■ Data for processing
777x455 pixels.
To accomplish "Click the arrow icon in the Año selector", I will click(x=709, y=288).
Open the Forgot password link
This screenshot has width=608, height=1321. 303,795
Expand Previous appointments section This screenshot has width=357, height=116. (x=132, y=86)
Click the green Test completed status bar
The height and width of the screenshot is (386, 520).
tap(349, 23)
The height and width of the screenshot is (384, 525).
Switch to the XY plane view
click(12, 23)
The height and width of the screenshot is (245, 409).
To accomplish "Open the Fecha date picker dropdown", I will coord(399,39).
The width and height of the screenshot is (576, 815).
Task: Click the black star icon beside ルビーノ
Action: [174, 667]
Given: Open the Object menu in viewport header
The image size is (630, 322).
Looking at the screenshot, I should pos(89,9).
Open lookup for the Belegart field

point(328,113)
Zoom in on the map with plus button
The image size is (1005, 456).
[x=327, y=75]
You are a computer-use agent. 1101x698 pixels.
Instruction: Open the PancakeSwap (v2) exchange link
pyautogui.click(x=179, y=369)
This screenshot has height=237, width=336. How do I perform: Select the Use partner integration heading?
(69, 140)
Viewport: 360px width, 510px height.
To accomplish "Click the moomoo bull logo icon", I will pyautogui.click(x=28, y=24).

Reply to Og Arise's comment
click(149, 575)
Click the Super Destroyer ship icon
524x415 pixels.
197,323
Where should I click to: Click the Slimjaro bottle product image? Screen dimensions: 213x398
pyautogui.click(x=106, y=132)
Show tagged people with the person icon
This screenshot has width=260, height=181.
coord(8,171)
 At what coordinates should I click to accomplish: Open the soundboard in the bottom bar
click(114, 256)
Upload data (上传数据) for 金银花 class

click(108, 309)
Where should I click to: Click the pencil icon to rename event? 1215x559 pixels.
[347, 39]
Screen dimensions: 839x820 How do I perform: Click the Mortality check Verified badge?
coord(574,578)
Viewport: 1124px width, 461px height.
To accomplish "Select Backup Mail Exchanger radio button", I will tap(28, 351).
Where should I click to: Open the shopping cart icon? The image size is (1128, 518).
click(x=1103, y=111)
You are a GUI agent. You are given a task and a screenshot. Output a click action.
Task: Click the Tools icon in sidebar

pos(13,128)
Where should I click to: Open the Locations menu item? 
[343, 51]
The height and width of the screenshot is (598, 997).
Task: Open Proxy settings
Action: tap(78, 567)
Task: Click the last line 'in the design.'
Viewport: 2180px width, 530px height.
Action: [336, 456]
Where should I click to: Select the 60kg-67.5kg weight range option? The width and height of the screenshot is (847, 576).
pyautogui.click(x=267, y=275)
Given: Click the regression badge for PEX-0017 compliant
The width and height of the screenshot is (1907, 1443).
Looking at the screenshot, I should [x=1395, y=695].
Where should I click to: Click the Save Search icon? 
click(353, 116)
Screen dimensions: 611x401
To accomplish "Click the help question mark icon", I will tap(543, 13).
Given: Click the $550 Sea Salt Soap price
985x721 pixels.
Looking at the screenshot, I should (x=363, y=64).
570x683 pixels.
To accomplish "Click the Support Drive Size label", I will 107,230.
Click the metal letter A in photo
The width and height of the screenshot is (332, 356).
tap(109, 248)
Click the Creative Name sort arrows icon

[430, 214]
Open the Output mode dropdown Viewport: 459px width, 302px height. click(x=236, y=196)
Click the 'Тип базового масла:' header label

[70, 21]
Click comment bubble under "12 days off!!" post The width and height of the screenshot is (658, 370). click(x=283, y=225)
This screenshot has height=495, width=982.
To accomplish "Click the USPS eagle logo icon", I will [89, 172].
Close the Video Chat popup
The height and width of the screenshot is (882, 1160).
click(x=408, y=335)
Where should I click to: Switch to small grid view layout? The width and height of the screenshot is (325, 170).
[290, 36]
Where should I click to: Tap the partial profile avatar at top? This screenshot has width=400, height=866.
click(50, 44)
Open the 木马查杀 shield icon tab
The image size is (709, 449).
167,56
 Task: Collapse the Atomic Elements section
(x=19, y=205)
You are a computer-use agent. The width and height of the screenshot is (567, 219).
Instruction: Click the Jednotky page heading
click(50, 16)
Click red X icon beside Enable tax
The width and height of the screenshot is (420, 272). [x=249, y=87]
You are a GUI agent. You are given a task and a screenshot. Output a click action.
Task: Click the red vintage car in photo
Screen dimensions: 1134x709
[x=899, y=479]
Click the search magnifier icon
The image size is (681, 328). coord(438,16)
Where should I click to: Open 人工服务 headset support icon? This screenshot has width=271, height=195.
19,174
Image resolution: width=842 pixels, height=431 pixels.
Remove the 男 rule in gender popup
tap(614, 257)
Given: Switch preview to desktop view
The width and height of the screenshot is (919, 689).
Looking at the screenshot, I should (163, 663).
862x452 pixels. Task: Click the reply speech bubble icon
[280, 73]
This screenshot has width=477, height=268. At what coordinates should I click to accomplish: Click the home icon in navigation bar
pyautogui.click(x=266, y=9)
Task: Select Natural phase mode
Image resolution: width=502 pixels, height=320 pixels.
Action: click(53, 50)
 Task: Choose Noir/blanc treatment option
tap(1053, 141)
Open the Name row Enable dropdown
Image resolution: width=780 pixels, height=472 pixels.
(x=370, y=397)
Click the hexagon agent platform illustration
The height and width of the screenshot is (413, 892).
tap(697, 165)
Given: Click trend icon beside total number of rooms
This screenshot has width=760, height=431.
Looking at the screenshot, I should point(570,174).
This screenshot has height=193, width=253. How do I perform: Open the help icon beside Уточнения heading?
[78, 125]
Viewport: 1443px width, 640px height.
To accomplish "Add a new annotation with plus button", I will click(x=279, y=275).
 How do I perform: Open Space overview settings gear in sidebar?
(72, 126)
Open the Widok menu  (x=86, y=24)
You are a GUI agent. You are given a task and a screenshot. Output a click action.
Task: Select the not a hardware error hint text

■ Exercise goal
Everything in the listing should be transcribed exactly.

■ Your response
777x455 pixels.
To accomplish "Click the arrow icon in the Año selector", I will click(x=709, y=288).
Open the Forgot password link
This screenshot has width=608, height=1321. 303,795
Expand Previous appointments section This screenshot has width=357, height=116. (x=132, y=86)
Click the green Test completed status bar
The height and width of the screenshot is (386, 520).
tap(349, 23)
The height and width of the screenshot is (384, 525).
Switch to the XY plane view
click(12, 23)
The height and width of the screenshot is (245, 409).
To accomplish "Open the Fecha date picker dropdown", I will coord(399,39).
The width and height of the screenshot is (576, 815).
Task: Click the black star icon beside ルビーノ
Action: [174, 667]
Given: Open the Object menu in viewport header
The image size is (630, 322).
Looking at the screenshot, I should pos(89,9).
Open lookup for the Belegart field

point(328,113)
Zoom in on the map with plus button
The image size is (1005, 456).
[x=327, y=75]
You are a computer-use agent. 1101x698 pixels.
Instruction: Open the PancakeSwap (v2) exchange link
pyautogui.click(x=179, y=369)
This screenshot has height=237, width=336. How do I perform: Select the Use partner integration heading?
(69, 140)
Viewport: 360px width, 510px height.
To accomplish "Click the moomoo bull logo icon", I will pyautogui.click(x=28, y=24).

Reply to Og Arise's comment
click(149, 575)
Click the Super Destroyer ship icon
524x415 pixels.
197,323
Where should I click to: Click the Slimjaro bottle product image? Screen dimensions: 213x398
pyautogui.click(x=106, y=132)
Show tagged people with the person icon
This screenshot has width=260, height=181.
coord(8,171)
 At what coordinates should I click to accomplish: Open the soundboard in the bottom bar
click(114, 256)
Upload data (上传数据) for 金银花 class

click(108, 309)
Where should I click to: Click the pencil icon to rename event? 1215x559 pixels.
[347, 39]
Screen dimensions: 839x820 How do I perform: Click the Mortality check Verified badge?
coord(574,578)
Viewport: 1124px width, 461px height.
To accomplish "Select Backup Mail Exchanger radio button", I will tap(28, 351).
Where should I click to: Open the shopping cart icon? The image size is (1128, 518).
click(x=1103, y=111)
You are a GUI agent. You are given a task and a screenshot. Output a click action.
Task: Click the Tools icon in sidebar

pos(13,128)
Where should I click to: Open the Locations menu item? 
[343, 51]
The height and width of the screenshot is (598, 997).
Task: Open Proxy settings
Action: tap(78, 567)
Task: Click the last line 'in the design.'
Viewport: 2180px width, 530px height.
Action: [336, 456]
Where should I click to: Select the 60kg-67.5kg weight range option? The width and height of the screenshot is (847, 576).
pyautogui.click(x=267, y=275)
Given: Click the regression badge for PEX-0017 compliant
The width and height of the screenshot is (1907, 1443).
Looking at the screenshot, I should [x=1395, y=695].
Where should I click to: Click the Save Search icon? 
click(353, 116)
Screen dimensions: 611x401
To accomplish "Click the help question mark icon", I will tap(543, 13).
Given: Click the $550 Sea Salt Soap price
985x721 pixels.
Looking at the screenshot, I should (x=363, y=64).
570x683 pixels.
To accomplish "Click the Support Drive Size label", I will 107,230.
Click the metal letter A in photo
The width and height of the screenshot is (332, 356).
tap(109, 248)
Click the Creative Name sort arrows icon

[430, 214]
Open the Output mode dropdown Viewport: 459px width, 302px height. click(x=236, y=196)
Click the 'Тип базового масла:' header label

[70, 21]
Click comment bubble under "12 days off!!" post The width and height of the screenshot is (658, 370). click(x=283, y=225)
This screenshot has height=495, width=982.
To accomplish "Click the USPS eagle logo icon", I will [89, 172].
Close the Video Chat popup
The height and width of the screenshot is (882, 1160).
click(x=408, y=335)
Where should I click to: Switch to small grid view layout? The width and height of the screenshot is (325, 170).
[290, 36]
Where should I click to: Tap the partial profile avatar at top? This screenshot has width=400, height=866.
click(50, 44)
Open the 木马查杀 shield icon tab
The image size is (709, 449).
167,56
 Task: Collapse the Atomic Elements section
(x=19, y=205)
You are a computer-use agent. The width and height of the screenshot is (567, 219).
Instruction: Click the Jednotky page heading
click(50, 16)
Click red X icon beside Enable tax
The width and height of the screenshot is (420, 272). [x=249, y=87]
You are a GUI agent. You are given a task and a screenshot. Output a click action.
Task: Click the red vintage car in photo
Screen dimensions: 1134x709
[x=899, y=479]
Click the search magnifier icon
The image size is (681, 328). coord(438,16)
Where should I click to: Open 人工服务 headset support icon? This screenshot has width=271, height=195.
19,174
Image resolution: width=842 pixels, height=431 pixels.
Remove the 男 rule in gender popup
tap(614, 257)
Given: Switch preview to desktop view
The width and height of the screenshot is (919, 689).
Looking at the screenshot, I should (163, 663).
862x452 pixels. Task: Click the reply speech bubble icon
[280, 73]
This screenshot has width=477, height=268. At what coordinates should I click to accomplish: Click the home icon in navigation bar
pyautogui.click(x=266, y=9)
Task: Select Natural phase mode
Image resolution: width=502 pixels, height=320 pixels.
Action: click(53, 50)
 Task: Choose Noir/blanc treatment option
tap(1053, 141)
Open the Name row Enable dropdown
Image resolution: width=780 pixels, height=472 pixels.
(x=370, y=397)
Click the hexagon agent platform illustration
The height and width of the screenshot is (413, 892).
tap(697, 165)
Given: Click trend icon beside total number of rooms
This screenshot has width=760, height=431.
Looking at the screenshot, I should point(570,174).
This screenshot has height=193, width=253. How do I perform: Open the help icon beside Уточнения heading?
[78, 125]
Viewport: 1443px width, 640px height.
To accomplish "Add a new annotation with plus button", I will click(x=279, y=275).
 How do I perform: Open Space overview settings gear in sidebar?
(72, 126)
Open the Widok menu  (x=86, y=24)
You are a GUI agent. You are given a task and a screenshot. Output a click action.
Task: Select the not a hardware error hint text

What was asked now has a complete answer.